| Mac model | Everyday (SDR) | HDR peak | Can it be boosted? |
|---|---|---|---|
| MacBook Air 13" (M1) | 400 nits | — | No — standard panel |
| MacBook Air 13"/15" (M2, M3, M4) | 500 nits | — | No — standard panel |
| MacBook Pro 13" (M1, M2) | 500 nits | — | No — standard panel |
| MacBook Pro 14"/16" (M1 Pro/Max → M4) | 500 nits (up to 1000 outdoor on M4) | 1600 nits (HDR) | Yes — XDR headroom |
| iMac 24" (M1, M3, M4) | 500 nits | — | No — standard panel |
| Pro Display XDR | 500 nits reference | 1600 nits (HDR) | Yes — XDR headroom |
| Studio Display (2022) | 600 nits | — | No — standard panel |
| Studio Display XDR (2026) | 1000 nits | 2000 nits (HDR) | Yes — XDR headroom |
Figures are Apple's published specifications and vary by model year. Check your exact model's tech-specs page for the definitive number. “Can it be boosted” means the display reports XDR/EDR headroom a boost app can open; every Mac here can still be dimmed below the macOS minimum.
Why there are two numbers
When Apple says a MacBook Pro hits 1600 nits, that's the HDR peak— reserved for HDR video and small bright highlights. For your everyday desktop (SDR content), macOS caps the same panel near 500 nits and holds the rest of the range back for battery and heat reasons. So the brightness is physically there; the system just doesn't expose it for normal use.
That reserved range is called EDR headroom. A boost app renders through Apple's public Extended Dynamic Range path to make that headroom available to everything on screen — which is how a 14- or 16-inch MacBook Pro can go far brighter than its usual ~500 nits for sunlight. Standard panels like the MacBook Air don't keep that reserve, so there's nothing extra to unlock on the bright end.
Dimming is the opposite story and works everywhere: no special hardware is needed to darken a screen below the macOS minimum, so any Mac in this table can go dimmer for a dark room.
More on the cap: Why is my MacBook only ~500 nits? →
Nits, answered
How many nits is a MacBook Air?
The M1 MacBook Air is rated at 400 nits. Every Air since — M2, M3, and M4, in both 13-inch and 15-inch sizes — is rated at 500 nits.

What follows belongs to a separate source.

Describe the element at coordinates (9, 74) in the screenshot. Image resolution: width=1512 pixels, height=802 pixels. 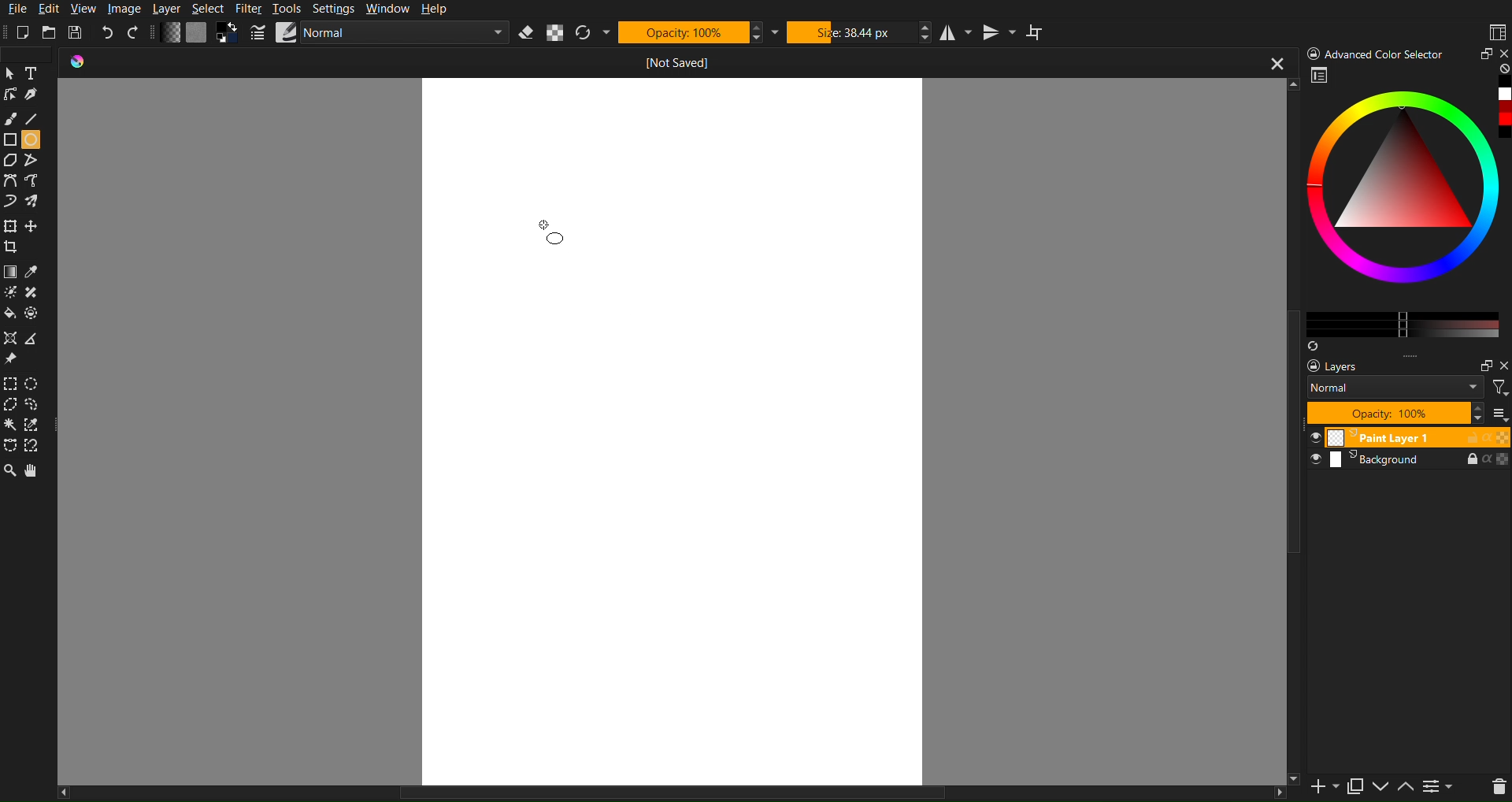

None of them have the XDR headroom that a boost app needs, so their brightness can't be pushed higher. They can still be dimmed below the macOS minimum.
How many nits is a MacBook Pro?
The 14- and 16-inch MacBook Pro (M1 Pro/Max and later) use a Liquid Retina XDR mini-LED display: around 500 nits for everyday SDR content (up to 1000 outdoors on the M4), 1000 nits sustained full-screen for HDR, and 1600 nits peak for HDR. The older 13-inch MacBook Pro is a standard 500-nit panel with no XDR headroom.

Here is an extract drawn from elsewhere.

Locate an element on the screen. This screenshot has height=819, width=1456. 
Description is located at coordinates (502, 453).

Why does my Mac look dimmer than its nit rating?
Because those higher numbers are HDR or outdoor figures. For everyday (SDR) content indoors, macOS caps most Macs around 500 nits and reserves the extra headroom for HDR video. That's why a 1600-nit MacBook Pro still tops out near 500 for your desktop — the brightness is there, it's just held back.
Which Macs can be made brighter than their rating?
Only Macs with real XDR/EDR headroom: the 14- and 16-inch MacBook Pro (Apple silicon), Pro Display XDR, and Studio Display XDR. On those, a boost app like LUMEL opens the reserved HDR headroom for everything on screen. Standard panels (Air, 13-inch Pro, iMac, the non-XDR Studio Display) have nothing extra to unlock on the bright end.
Are these numbers official?
Yes — they come from Apple's published specifications, which can differ by model year and revision. For the exact figure for your machine, check Apple's tech-specs page for that specific model.